In Yugambeh language Yuwahn-Kilei translates to culturally-centred and in Māori Whakawātea means clearing of the way. Two very different cultures with very similar needs for their respective First Peoples health students.
Recently, First Peoples Health was privileged to host Dr Bradley Hurren and Dr Rebecca Bird from the University of Otago, New Zealand. It was a very informative day centred on information sharing informed through cultural understanding for First Peoples health students.
Both universities are challenged in the successes for First Peoples health students in anatomy and physiology subject matter. One of the challenges is how to provide the necessary cultural support for these students.
Professor Roianne West, Dean First Peoples Health said, “The challenges faced by First Peoples health students’ in anatomy and physiology subject matter needs to be addressed. The data shows that if the students aren’t unsuccessful in the first year they will go an altered learning progression that can result in many not finishing their degree.”
Dr Hurren and Dr Bird bring immense passion to their roles through the support work they do for Māori students. Although not of Māori descent, both of these academics are very active in the Kaiāwhina network established in the University of Otago.

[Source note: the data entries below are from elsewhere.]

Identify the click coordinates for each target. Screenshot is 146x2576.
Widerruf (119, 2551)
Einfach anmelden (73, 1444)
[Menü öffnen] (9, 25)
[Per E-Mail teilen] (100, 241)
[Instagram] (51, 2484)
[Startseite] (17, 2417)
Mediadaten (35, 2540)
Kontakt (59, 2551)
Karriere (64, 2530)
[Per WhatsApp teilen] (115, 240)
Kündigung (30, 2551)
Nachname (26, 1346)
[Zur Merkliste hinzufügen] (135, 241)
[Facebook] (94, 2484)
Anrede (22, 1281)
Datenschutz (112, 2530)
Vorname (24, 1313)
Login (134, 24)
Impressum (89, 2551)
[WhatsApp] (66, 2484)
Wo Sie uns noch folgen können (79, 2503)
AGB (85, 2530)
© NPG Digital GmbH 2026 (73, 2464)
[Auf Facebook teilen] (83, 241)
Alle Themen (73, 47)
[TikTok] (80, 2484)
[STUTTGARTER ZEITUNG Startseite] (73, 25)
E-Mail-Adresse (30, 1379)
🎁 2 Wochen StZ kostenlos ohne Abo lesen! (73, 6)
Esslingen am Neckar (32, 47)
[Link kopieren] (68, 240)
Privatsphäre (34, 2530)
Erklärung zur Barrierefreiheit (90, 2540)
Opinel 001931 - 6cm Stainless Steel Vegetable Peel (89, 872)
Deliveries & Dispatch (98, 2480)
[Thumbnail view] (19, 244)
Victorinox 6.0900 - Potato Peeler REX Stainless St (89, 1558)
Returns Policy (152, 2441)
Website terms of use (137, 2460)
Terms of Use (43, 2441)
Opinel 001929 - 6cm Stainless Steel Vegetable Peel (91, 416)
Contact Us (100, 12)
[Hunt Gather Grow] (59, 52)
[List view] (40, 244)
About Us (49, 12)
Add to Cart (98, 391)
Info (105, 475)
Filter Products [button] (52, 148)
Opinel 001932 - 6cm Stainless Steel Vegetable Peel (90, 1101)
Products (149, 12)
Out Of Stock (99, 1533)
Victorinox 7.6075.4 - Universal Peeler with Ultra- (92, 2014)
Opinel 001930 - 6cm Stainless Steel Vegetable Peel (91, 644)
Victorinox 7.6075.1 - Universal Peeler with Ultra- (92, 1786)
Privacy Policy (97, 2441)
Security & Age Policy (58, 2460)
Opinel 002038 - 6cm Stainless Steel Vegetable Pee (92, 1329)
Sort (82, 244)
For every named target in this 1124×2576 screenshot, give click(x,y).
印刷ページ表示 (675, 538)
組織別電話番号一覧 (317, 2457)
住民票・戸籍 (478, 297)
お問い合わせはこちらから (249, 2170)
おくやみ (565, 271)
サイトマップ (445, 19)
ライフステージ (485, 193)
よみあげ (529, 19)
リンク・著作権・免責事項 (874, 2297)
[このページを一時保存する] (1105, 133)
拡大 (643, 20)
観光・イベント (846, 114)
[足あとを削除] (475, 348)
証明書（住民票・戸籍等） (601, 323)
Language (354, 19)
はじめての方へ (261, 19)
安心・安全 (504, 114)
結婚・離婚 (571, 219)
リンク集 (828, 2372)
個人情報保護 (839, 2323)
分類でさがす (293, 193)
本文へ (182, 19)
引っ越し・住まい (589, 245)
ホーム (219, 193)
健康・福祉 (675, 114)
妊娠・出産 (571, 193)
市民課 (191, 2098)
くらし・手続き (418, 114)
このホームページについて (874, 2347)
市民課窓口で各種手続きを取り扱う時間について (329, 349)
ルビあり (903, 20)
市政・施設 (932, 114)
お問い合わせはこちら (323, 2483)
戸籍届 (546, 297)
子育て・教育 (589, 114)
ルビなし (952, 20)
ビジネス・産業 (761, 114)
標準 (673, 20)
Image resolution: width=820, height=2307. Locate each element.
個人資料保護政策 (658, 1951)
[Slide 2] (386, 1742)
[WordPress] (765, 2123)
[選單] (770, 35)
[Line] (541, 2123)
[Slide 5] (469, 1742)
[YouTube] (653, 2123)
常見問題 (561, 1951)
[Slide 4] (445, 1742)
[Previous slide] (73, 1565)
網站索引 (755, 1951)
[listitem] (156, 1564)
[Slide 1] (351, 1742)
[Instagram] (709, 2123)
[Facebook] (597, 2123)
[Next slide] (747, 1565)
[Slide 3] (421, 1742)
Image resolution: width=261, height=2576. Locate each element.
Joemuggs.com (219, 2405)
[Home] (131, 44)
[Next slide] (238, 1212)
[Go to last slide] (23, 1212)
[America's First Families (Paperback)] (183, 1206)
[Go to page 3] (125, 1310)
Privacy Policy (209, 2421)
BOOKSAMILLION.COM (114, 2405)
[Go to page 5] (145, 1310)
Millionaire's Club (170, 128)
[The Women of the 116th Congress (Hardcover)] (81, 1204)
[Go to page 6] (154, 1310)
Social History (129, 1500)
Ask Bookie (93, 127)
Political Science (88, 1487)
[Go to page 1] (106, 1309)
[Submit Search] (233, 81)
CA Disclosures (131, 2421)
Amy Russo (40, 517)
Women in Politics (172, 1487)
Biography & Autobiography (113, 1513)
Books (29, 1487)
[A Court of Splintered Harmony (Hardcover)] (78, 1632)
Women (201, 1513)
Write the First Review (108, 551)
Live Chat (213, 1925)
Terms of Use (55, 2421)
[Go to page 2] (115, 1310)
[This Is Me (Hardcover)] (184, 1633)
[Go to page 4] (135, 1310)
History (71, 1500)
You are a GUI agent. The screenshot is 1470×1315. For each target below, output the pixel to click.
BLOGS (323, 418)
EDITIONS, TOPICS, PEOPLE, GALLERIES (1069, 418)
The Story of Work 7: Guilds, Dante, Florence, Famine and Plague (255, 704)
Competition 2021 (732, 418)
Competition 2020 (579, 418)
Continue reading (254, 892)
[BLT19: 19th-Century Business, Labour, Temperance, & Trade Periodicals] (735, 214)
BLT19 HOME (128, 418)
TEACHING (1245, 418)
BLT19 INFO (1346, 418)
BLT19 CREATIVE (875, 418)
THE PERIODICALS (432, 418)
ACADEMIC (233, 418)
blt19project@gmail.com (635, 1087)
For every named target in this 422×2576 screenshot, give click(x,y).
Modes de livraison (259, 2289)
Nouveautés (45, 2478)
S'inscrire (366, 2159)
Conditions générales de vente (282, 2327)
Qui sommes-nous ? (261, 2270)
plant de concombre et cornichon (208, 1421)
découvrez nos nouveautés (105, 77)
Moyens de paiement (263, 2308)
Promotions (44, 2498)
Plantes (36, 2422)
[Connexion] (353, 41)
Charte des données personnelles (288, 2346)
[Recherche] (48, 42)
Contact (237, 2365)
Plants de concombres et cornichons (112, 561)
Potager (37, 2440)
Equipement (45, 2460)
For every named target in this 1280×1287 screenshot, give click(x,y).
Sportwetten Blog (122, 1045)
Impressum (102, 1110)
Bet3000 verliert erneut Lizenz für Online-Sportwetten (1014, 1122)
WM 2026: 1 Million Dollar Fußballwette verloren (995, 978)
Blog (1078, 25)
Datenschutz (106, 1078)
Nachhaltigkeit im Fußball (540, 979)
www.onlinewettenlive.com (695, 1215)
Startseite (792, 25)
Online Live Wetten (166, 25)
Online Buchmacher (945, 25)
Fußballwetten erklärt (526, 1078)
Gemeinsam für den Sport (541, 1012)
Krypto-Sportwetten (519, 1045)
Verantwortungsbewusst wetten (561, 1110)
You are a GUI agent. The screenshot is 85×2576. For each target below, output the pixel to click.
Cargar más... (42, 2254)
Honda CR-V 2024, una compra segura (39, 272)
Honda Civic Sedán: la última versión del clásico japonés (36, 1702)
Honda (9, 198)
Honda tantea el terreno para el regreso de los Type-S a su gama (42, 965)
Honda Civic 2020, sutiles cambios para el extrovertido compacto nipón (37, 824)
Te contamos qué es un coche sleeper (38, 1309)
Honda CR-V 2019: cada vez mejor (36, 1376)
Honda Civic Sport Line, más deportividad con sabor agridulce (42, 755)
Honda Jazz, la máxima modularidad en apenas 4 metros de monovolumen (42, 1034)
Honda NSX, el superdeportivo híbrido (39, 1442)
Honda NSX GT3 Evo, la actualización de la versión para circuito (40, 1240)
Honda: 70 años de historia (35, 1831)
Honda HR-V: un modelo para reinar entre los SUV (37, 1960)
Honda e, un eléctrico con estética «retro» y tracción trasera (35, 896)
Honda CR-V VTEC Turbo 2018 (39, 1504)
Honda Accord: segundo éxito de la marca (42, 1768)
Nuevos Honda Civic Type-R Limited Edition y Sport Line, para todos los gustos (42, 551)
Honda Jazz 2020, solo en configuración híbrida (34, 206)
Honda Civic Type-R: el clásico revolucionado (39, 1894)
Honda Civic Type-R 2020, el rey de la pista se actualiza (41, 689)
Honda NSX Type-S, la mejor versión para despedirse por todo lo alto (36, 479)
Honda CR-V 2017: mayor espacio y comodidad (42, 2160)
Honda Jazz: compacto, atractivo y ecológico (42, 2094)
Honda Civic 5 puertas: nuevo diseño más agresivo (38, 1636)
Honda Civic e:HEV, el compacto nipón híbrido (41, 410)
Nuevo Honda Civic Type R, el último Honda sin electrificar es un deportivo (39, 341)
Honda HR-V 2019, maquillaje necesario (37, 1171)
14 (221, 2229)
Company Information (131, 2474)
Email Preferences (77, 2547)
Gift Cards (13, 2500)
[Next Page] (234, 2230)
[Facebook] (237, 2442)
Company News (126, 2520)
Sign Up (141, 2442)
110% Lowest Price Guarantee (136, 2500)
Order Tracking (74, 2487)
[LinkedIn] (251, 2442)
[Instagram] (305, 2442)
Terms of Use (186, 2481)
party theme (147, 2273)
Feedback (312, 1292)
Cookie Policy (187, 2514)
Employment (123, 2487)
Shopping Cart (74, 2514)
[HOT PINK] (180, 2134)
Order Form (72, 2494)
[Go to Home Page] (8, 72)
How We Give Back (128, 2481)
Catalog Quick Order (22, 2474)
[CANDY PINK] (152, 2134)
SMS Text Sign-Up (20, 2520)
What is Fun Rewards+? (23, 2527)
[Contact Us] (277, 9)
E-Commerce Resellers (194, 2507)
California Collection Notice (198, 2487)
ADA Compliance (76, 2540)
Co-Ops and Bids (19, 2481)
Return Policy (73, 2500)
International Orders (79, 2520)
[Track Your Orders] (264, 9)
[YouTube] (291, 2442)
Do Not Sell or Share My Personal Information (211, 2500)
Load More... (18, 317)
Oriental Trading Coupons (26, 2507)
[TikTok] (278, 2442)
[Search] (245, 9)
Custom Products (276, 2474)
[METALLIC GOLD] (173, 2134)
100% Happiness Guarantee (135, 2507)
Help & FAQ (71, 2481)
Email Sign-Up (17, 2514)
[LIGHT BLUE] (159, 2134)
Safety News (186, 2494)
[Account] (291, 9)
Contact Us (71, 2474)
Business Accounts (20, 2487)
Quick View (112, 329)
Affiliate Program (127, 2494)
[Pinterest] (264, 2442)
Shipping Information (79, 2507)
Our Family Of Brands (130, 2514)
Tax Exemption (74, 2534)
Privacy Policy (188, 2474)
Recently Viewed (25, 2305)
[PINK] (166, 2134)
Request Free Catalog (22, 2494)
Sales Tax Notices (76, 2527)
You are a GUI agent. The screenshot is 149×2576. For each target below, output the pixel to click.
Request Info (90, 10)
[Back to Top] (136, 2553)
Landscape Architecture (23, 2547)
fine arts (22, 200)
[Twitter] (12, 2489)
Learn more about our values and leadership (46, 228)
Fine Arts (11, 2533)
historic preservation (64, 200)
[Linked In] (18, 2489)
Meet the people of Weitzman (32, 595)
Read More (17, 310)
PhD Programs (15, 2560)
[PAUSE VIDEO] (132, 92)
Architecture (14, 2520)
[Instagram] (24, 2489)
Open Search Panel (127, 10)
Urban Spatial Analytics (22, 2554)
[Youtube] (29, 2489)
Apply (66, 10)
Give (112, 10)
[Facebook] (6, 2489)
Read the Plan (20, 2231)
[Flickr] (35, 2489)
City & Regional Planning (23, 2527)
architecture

This network has 30 volunteers across 15 departments with a key focus area being Te reo Māori me ona tikanga (promote language and protocols).
Dr Hurren said “We are energised by today’s discussions, information shared and the learned experiences. “Griffith University should be very proud of the work being done for their First Peoples tauira (students) and the goals to improve their success rates in health programs.”
The presentations and discussions were relaxed and it was a wonderful learning opportunity for both parties with further collaboration a possibility to recalibrate the learning progression which ensures better results for First Peoples health students.
Associate Professor Suzie Owens, Academic Director Learning and Teaching, provided the group with an overview of her successful programs and a tour of the Anatomy laboratory.
GUMURRII Student Support Services also presented on the day and the discussions highlighted the synergies with the University of Otago having Te Huka Mātauraka (Māori Centre) as a service that assists to manage the challenges faced by First Peoples students from both universities.
The First Peoples Health Team looks forward to consolidating the partnership and sharing lessons into the future.